The CERT/CC has recently issued an alert for the presence of hard-coded login credentials in the Netgear GS108PE Prosafe Plus Switch (Vulnerability Note VU#143740).
An attacker could exploit the security issue in the Netgear GS108PE Prosafe Plus Switch to gain a remote access to the device, a bad actor could have full access to the hardware, including the ability to execute arbitrary code.
In reality the vulnerability is not new, the security issue has been known to the security community since 2010 as reported in the FAQ on Netgear.com, many of Netgear network devices have a default password.
According to an analyst at CERT/CC’s Vulnerability Notes Database, the Netgear’s GS108PE Prosafe Plus switches running version 22.214.171.124 are vulnerable to cyber attacks due to the presence of hard-coded log-in credentials in their firmware.
An attacker can also modify the serial number and MAC address of any vulnerable Netgear GS108PE device, it is also possible to set memory to a certain value and extract that value.
“Netgear GS108PE Prosafe Plus Switch contains hard-coded login credentials that can be used for authenticating to the web server running on the device. The username is ntgruser and the password is debugpassword. Once authenticated, the web server provides access to:
produce_burn.cgi : Modify the serial number and MAC address of the product
register_debug.cgi : Allow the user to manually set memory to a certain value and extract that value from it
bootcode_update.cgi : Allow the user to upload new firmware.” state the security advisory issued by Chris King, a vulnerability analyst at CERT/CC.
Last summer an Australian researcher with access to the data collected by the Carna botnet, also known as the Internet Census 2012, discovered thousands of devices exposed on the Internet vulnerable to cyber attacks due to wrong configuration, such as the use default login credentials.
Many of the inspected devices, like Netgear network appliances, belong to home users or small- and medium-sized businesses, their security is important, but the greatest concern is related to security of devices such as the Netgear GS108PE switches used in telecom and critical infrastructure.
Security experts are aware of the existence of malware that scan the internet searching for vulnerable devices to infect, and firmware running with default logins and passwords are a privileged target for bad actors.
The bad news in the case of Netgear GS108PE switch is that CERT/CC is currently unaware of a practical solution to this problem.

* _ABOUT THIS TASK_:
Answer these from the passage on the Netgear GS108PE switch vulnerability:
1. What username and password are hard-coded in the switch?
2. What does bootcode_update.cgi allow the user to do?
3. Since what year has the security community known about the issue?

* _EXTRACTED RECORDS_:
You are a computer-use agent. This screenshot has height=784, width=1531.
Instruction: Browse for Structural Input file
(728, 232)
--
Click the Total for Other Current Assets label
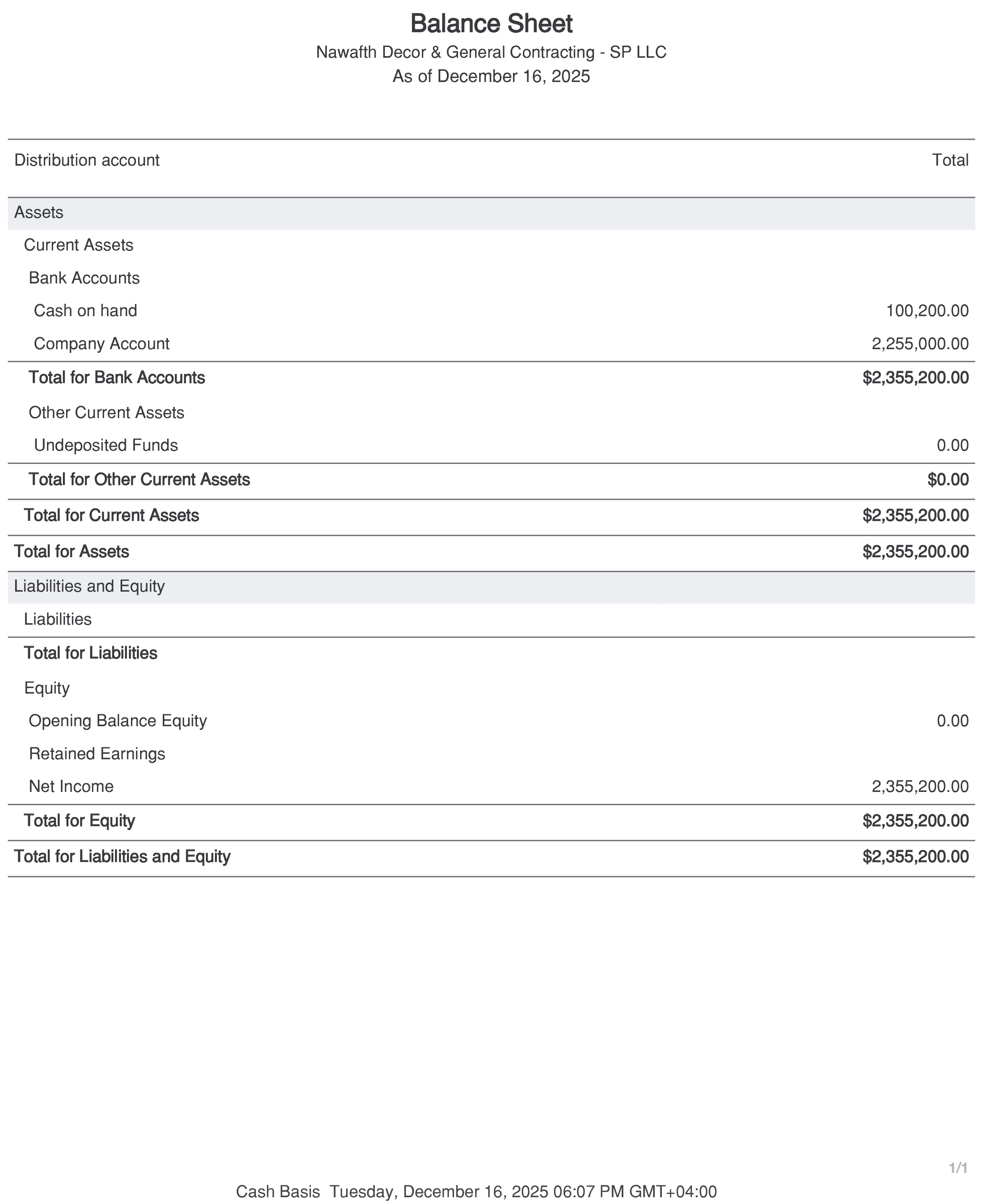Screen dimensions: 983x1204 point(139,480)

* _ANSWER TO THE EXERCISE_:
1. The username is ntgruser and the password is debugpassword.
2. It allows the user to upload new firmware.
3. Since 2010.